▶ **Consegna 1**
Riproduci fedelmente il brano del testo sulla Dakar 2019 che va da "La Dakar 2019 si" fino a "storia della Dakar." compreso.

La Dakar 2019 si appresta a concludere la sua parabola, con le ultime due tappe previste tra oggi e domani: nell’attesa di scoprire i vincitori di ogni categoria, possiamo già dire che l’edizione di quest’annp ha mantenuto le promesse di durezza (caratteristica consueta di questo rally raid, ad essere sinceri), ed imprevedibilità. Ma se c’è qualcosa che forse era difficilmente preventivabile è il caos organizzativo vissuto in questi giorni, con alcuni piloti (anche di peso) sul piede di guerra tra roadbook non proprio non esatti e qualche carenza organizzativa. Ma il caso che più ha fatto discutere e suscitato un’eco mediatica è stato quello di Nicola Dutto, primo pilota paraplegico nel settore moto al via nella storia della Dakar.

Il cuneese è un tenace ragazzo di 48 anni che da più di 20 corre sulle moto ad alto livello, ottenendo titoli nazionali ed europei. L’incidente che nel 2010 gli costò l’uso delle gambe non lo ha fermato e ha continuato a gareggiare con una KTM modificata anche a livello internazionale, come nel Mondiale Desert Race. Quest’anno il debutto storico nella Dakar, che però per Dutto si è interrotta prima del previsto.

La disavventura di Nicola Dutto alla Dakar 2019

Il pilota correva con tre ghost riders per sostenerlo in caso di necessità, e le cose stavano procedendo normalmente sino alla quarta tappa, la prima parte della Marathon: al chilometro 78 il motore del mezzo di uno dei piloti che scortava Dutto, Victor Rivera, ha smesso di funzionare richiedendo un intervento straordinario di riparazione di due ore. Non è però bastato, perché una volta ripartita la moto ha cessato di correre fermandosi irrimediabilmente. L’odissea di Dutto è poi proseguita con il forfait del mezzo dell’altro ghost rider, Julian Villarubia: di conseguenza il cuneese ha optato di procedere direttamente verso il bivacco per effettuare le riparazioni, e poi ripartire il giorno dopo anche se con una eventuale penalità. Una possibilità che richiama la fu regola del Rally 2 delle competizioni rally, ovvero il ritiro temporaneo e per necessità, con ritorno in gara, che era previsto anche dal regolamento della Dakar.

▶ **Consegna 2**
Trascrivi senza alcuna modifica le righe dei record dalla riga con "Icarus [458, 82]" fino all'ultima riga dei record, entrambe incluse.

(Voci di dati raccolti)
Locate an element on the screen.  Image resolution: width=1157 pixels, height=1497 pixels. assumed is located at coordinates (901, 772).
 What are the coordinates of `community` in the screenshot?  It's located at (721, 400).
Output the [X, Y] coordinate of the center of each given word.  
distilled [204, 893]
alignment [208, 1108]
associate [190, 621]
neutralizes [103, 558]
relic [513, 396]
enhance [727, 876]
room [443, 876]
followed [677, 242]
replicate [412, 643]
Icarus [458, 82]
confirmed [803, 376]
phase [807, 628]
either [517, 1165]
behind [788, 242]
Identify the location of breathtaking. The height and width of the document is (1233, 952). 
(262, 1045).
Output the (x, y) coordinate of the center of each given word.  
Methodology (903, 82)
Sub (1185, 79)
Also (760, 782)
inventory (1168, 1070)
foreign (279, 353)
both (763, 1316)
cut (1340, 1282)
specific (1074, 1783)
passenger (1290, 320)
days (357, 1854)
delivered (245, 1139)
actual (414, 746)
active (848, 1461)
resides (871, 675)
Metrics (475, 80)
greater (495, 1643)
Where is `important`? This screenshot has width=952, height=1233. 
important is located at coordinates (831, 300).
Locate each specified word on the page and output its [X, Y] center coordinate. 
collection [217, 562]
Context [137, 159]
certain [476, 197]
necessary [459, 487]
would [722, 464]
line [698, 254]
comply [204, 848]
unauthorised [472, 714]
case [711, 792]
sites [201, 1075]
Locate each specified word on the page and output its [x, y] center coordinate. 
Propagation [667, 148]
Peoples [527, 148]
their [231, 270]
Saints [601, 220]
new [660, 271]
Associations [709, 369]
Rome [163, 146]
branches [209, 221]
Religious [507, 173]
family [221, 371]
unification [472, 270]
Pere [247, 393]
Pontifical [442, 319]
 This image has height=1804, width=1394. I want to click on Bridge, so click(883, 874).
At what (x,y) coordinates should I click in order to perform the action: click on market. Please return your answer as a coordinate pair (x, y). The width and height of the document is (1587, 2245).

▶ **Soluzione esercizio 1**
La Dakar 2019 si appresta a concludere la sua parabola, con le ultime due tappe previste tra oggi e domani: nell’attesa di scoprire i vincitori di ogni categoria, possiamo già dire che l’edizione di quest’annp ha mantenuto le promesse di durezza (caratteristica consueta di questo rally raid, ad essere sinceri), ed imprevedibilità. Ma se c’è qualcosa che forse era difficilmente preventivabile è il caos organizzativo vissuto in questi giorni, con alcuni piloti (anche di peso) sul piede di guerra tra roadbook non proprio non esatti e qualche carenza organizzativa. Ma il caso che più ha fatto discutere e suscitato un’eco mediatica è stato quello di Nicola Dutto, primo pilota paraplegico nel settore moto al via nella storia della Dakar.

▶ **Soluzione esercizio 2**
Icarus [458, 82]
confirmed [803, 376]
phase [807, 628]
either [517, 1165]
behind [788, 242]
Identify the location of breathtaking. The height and width of the document is (1233, 952). 
(262, 1045).
Output the (x, y) coordinate of the center of each given word.  
Methodology (903, 82)
Sub (1185, 79)
Also (760, 782)
inventory (1168, 1070)
foreign (279, 353)
both (763, 1316)
cut (1340, 1282)
specific (1074, 1783)
passenger (1290, 320)
days (357, 1854)
delivered (245, 1139)
actual (414, 746)
active (848, 1461)
resides (871, 675)
Metrics (475, 80)
greater (495, 1643)
Where is `important`? This screenshot has width=952, height=1233. 
important is located at coordinates (831, 300).
Locate each specified word on the page and output its [X, Y] center coordinate. 
collection [217, 562]
Context [137, 159]
certain [476, 197]
necessary [459, 487]
would [722, 464]
line [698, 254]
comply [204, 848]
unauthorised [472, 714]
case [711, 792]
sites [201, 1075]
Locate each specified word on the page and output its [x, y] center coordinate. 
Propagation [667, 148]
Peoples [527, 148]
their [231, 270]
Saints [601, 220]
new [660, 271]
Associations [709, 369]
Rome [163, 146]
branches [209, 221]
Religious [507, 173]
family [221, 371]
unification [472, 270]
Pere [247, 393]
Pontifical [442, 319]
 This image has height=1804, width=1394. I want to click on Bridge, so click(883, 874).
At what (x,y) coordinates should I click in order to perform the action: click on market. Please return your answer as a coordinate pair (x, y). The width and height of the document is (1587, 2245).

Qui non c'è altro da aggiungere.